N E W   Y O R K, Aug. 20 -- Stockyards. Railroads. And silicon?

That's right, a study released this month shows Chicago, the traditional center of industrial America, having more high-tech jobs than any other metropolis in the United States. The Windy City has 347,000 such jobs, according to the survey's authors, Ann Markusen and Karen Chapple, professors of public policy at the University of Minnesota.

That places Chicago ahead of Washington, D.C., the runner-up, and some other locales better known as technology hotbeds, including San Jose, Seattle, New York and Boston.

Even Markusen says she was "surprised" to see the Second City in first place on her list. But the rankings come with a twist: the authors did not limit their survey to the popular image of high-tech jobs chip makers, software programmers and dot-com start-ups.

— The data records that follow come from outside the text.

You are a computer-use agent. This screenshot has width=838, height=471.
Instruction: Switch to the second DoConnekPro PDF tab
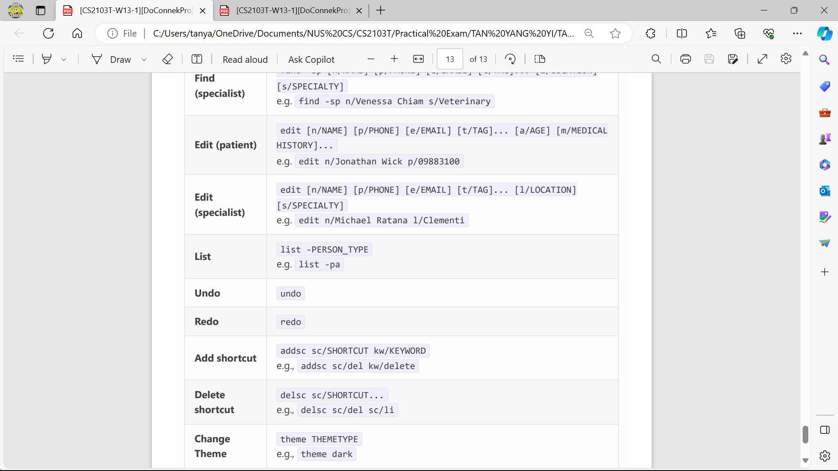(292, 10)
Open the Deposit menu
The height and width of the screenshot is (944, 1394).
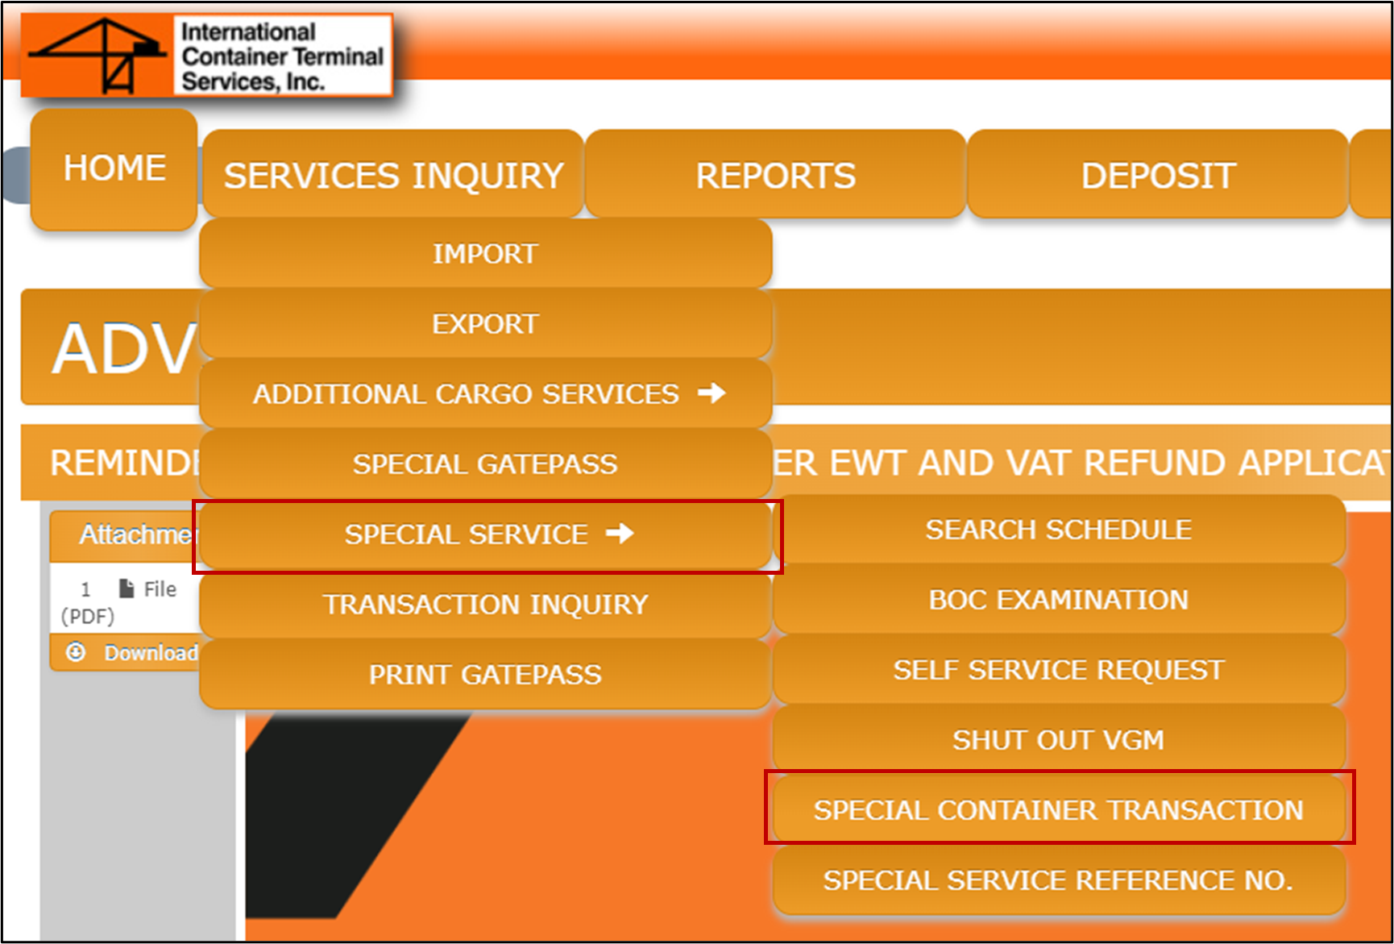click(1157, 175)
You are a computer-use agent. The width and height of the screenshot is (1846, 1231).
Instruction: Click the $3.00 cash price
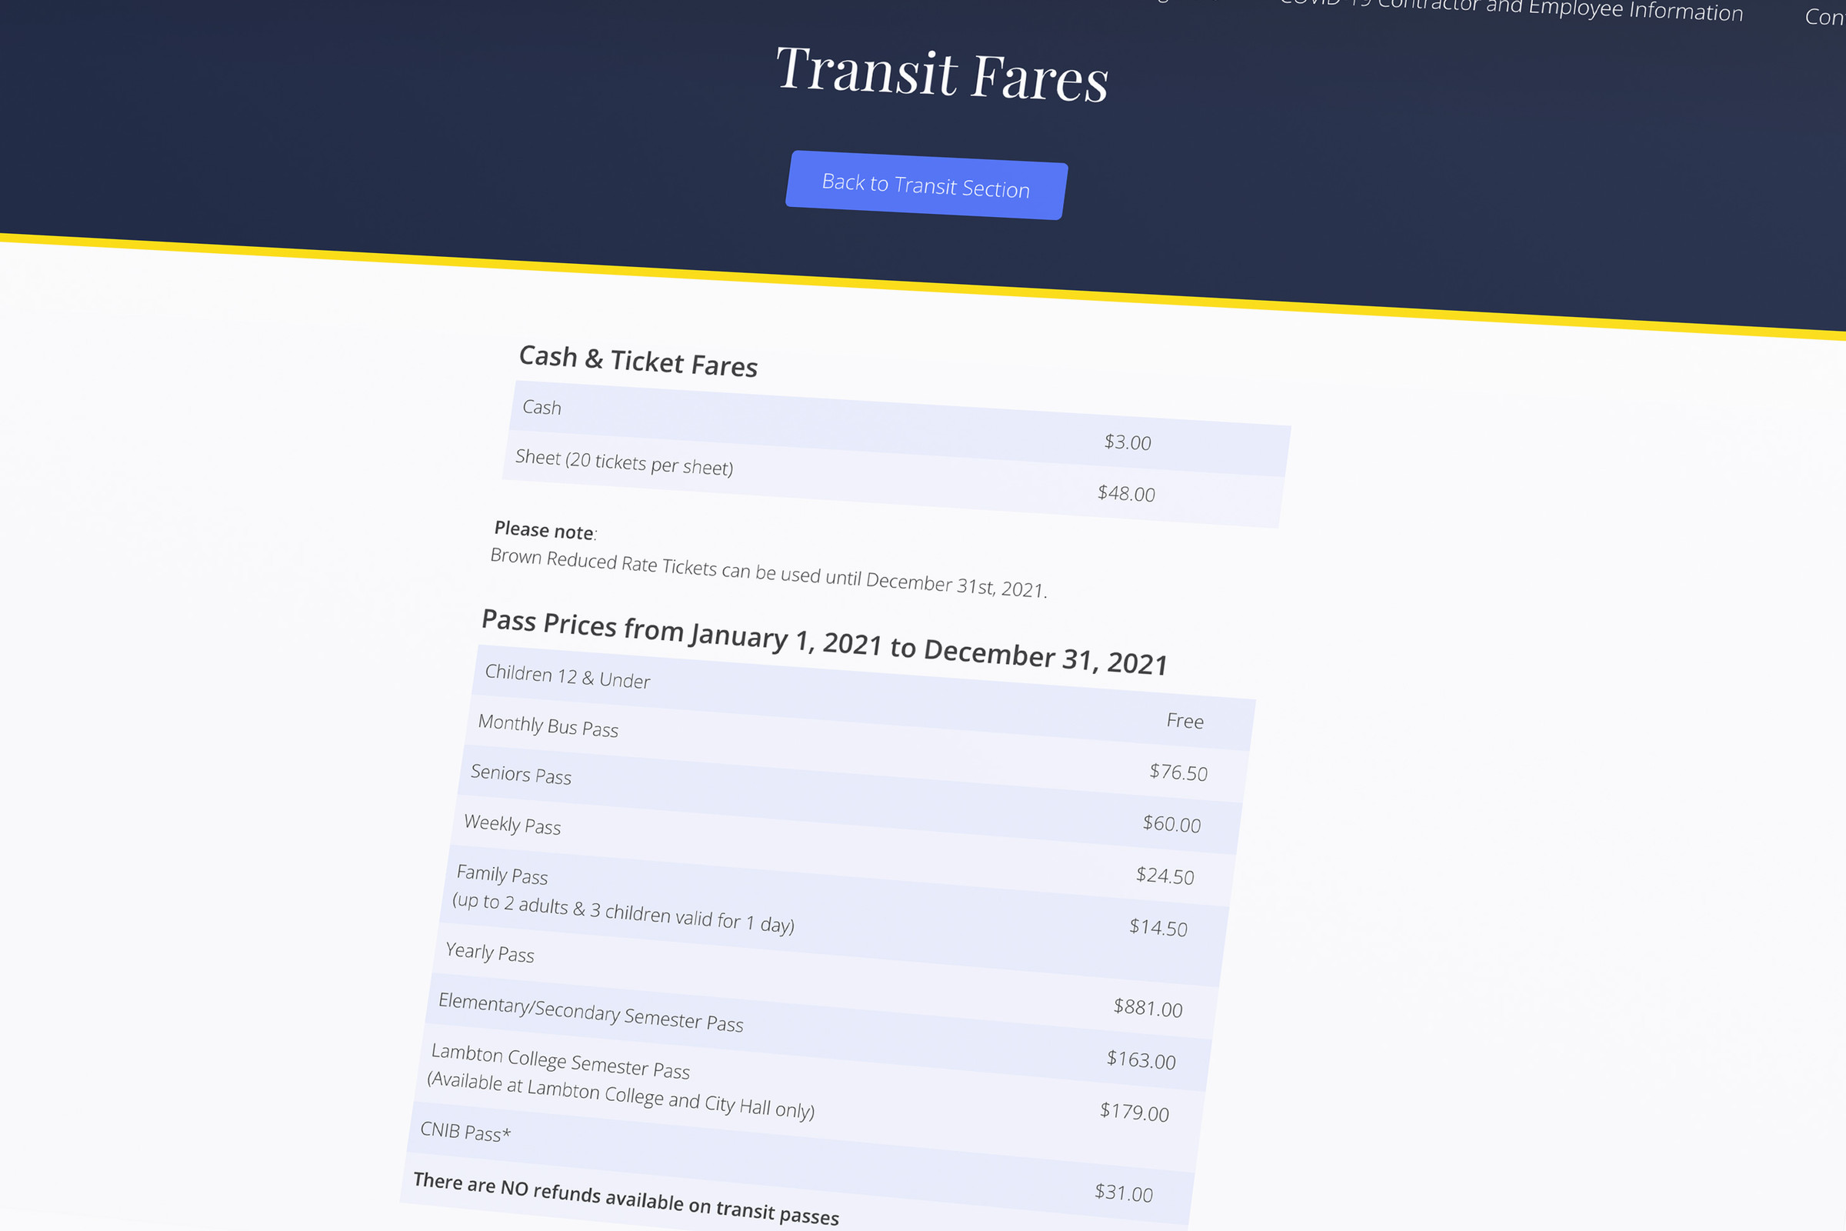click(1127, 442)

Instead, Markusen and Chapple also counted technology-centered jobs within a variety of industries including pharmaceuticals, medical instruments, engineering, services and even public relations. They say doing so better reveals how many people work in positions created by high-tech developments, and makes the overall link between technology and the sustained economic growth of the 1990s more evident.

"It underscores how important diversification is in regional economies," says Markusen.

The High-Tech Top 10

'Low on Hype, Low on Changing the World'

The survey's definition of technology jobs also fits the practical-minded self-image of some people in Chicago's high-tech community.

"Chicago is low on hype, and we're low on changing the world," says Tristan Hoag, President of IQ4hire.com, an on-line business technology provider in downtown Chicago. He adds: "We've got a large pool of people that are well-trained with solid professional backgrounds we are not burdened with the dot-com bubble mentality."

Even among start-up companies in Chicago, there seems to be a different work culture compared to Silicon Valley, traditionally considered to be the technology epicenter of the U.S.